Summary
In the largest ever study of patients undergoing ACLR alone or ACLR with LEAP augmentation, LEAP augmentation was associated with a slightly increased risk of arthrofibrosis compared to ACLR alone.
Abstract
Introduction
While lateral extra-articular procedures (LEAPs)—such as the lateral extra-articular tenodesis (LET) and anterolateral ligament reconstruction (ALLR)—have demonstrated significant benefits in reducing rotational instability and retear rates following anterior cruciate ligament reconstruction (ACLR), existing studies have been underpowered to assess whether there is additional morbidly associated with these procedures. In particular, there is clinical concern that LEAPs may increase the risk of arthrofibrosis following ACLR. Therefore, the purpose of this study was to leverage the power of a large national sample to assess the risk of arthrofibrosis following concomitant ACLR+LEAP compared to ACLR alone. We hypothesized that ACLR+LEAP would be associated with increased risk of arthrofibrosis requiring intervention.
Methods
This was a retrospective cohort study of patients who underwent either ACLR+LEAP or ACLR alone from October 2015 through October 2022 in a large national insurance database in the United States (PearlDiver Inc., Colorado, USA). Multi-ligamentous knee injuries, fractures, and revision ACLRs were excluded. Demographic data, surgical information (including concomitant procedures), and comorbidities were collected.
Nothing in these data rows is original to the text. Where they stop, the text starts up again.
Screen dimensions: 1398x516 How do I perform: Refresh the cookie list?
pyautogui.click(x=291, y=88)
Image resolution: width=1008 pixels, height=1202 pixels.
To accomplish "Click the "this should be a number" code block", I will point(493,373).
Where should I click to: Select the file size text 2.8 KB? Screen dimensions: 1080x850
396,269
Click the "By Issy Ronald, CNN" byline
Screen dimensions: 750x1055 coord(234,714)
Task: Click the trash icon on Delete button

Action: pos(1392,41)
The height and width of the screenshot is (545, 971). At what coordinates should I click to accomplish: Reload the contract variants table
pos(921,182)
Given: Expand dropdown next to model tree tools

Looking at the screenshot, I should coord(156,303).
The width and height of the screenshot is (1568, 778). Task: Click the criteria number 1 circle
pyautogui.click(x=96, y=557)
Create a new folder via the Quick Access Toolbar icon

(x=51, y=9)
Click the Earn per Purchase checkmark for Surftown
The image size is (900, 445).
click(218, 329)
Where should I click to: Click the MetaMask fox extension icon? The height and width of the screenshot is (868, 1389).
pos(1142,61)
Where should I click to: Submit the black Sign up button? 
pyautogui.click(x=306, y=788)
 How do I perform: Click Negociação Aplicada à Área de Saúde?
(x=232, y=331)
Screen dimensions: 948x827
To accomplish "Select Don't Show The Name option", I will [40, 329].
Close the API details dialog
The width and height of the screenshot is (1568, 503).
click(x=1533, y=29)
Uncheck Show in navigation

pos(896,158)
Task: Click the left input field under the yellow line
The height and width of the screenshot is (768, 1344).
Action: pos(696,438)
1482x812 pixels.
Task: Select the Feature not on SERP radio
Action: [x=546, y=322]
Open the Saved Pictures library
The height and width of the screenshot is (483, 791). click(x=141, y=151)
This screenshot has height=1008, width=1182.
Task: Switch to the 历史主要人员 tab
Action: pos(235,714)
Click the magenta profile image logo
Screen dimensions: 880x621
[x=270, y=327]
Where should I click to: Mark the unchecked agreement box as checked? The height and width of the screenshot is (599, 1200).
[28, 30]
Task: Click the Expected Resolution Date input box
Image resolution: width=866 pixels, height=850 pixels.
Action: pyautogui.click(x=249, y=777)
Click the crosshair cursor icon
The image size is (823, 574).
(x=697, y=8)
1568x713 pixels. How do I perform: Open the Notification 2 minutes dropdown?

The primary outcome was arthrofibrosis requiring manipulation under anesthesia (MUA) and/or lysis of adhesions (LOA) at 1-year. Time-to-event analyses (i.e., Kaplan-Meier with Log-rank tests for unadjusted analysis and Cox proportional hazard models for adjusted analysis) were used to assess the risk of arthrofibrosis following ACLR+LEAP compared to ACLR alone. Comparisons in demographics were made with Student t-tests or Chi-squared tests, as appropriate.
Results
There was a total of 145,146 patients (1.2% ACLR+LEAP, 98.8% ACLR alone) with an average follow-up of 3.3 years. Patients undergoing ACLR+LEAP were younger (mean ± standard deviation 25.0 ± 11.2 years vs. 30.8 ± 13.6 years, p<0.001), more often male (51.2% vs. 48.1%, p=0.01), more often had meniscal repair (36.8% vs. 23.0%, p<0.001), and had a lower comorbidity burden (CCI 0.41 ± 0.82 points vs. 0.47 ± 0.92 points, p=0.007). Patients undergoing ACLR+LEAP had a significantly increased risk of arthrofibrosis requiring intervention at 6-months (2.4% vs. 1.3%, p<0.001), 1-year (2.9% vs. 1.7%, p<0.001), and 2-years (3.3% vs. 1.9%, p<0.001) compared to patients undergoing ACLR alone. These results held in adjusted analysis controlling for age, sex, concomitant procedures, obesity, smoking, comorbidities, and insurance status (hazard ratio 1.53, 95% CI 1.15-2.05, p=0.004).
Discussion
In this national sample of patients undergoing ACLR for primary ACL rupture, we found that the ACLR+LEAP was associated with a higher risk of arthrofibrosis compared to ACLR alone. Importantly, differences were relatively small (absolute risk difference ~1.2 percentage points at 1-year), and LEAPs remain a critical tool for high-risk patients. Nevertheless, these findings from the largest sample of LEAPs ever reported suggest that LEAPs are not entirely benign, underscoring the importance of both indications and rehabilitation protocols.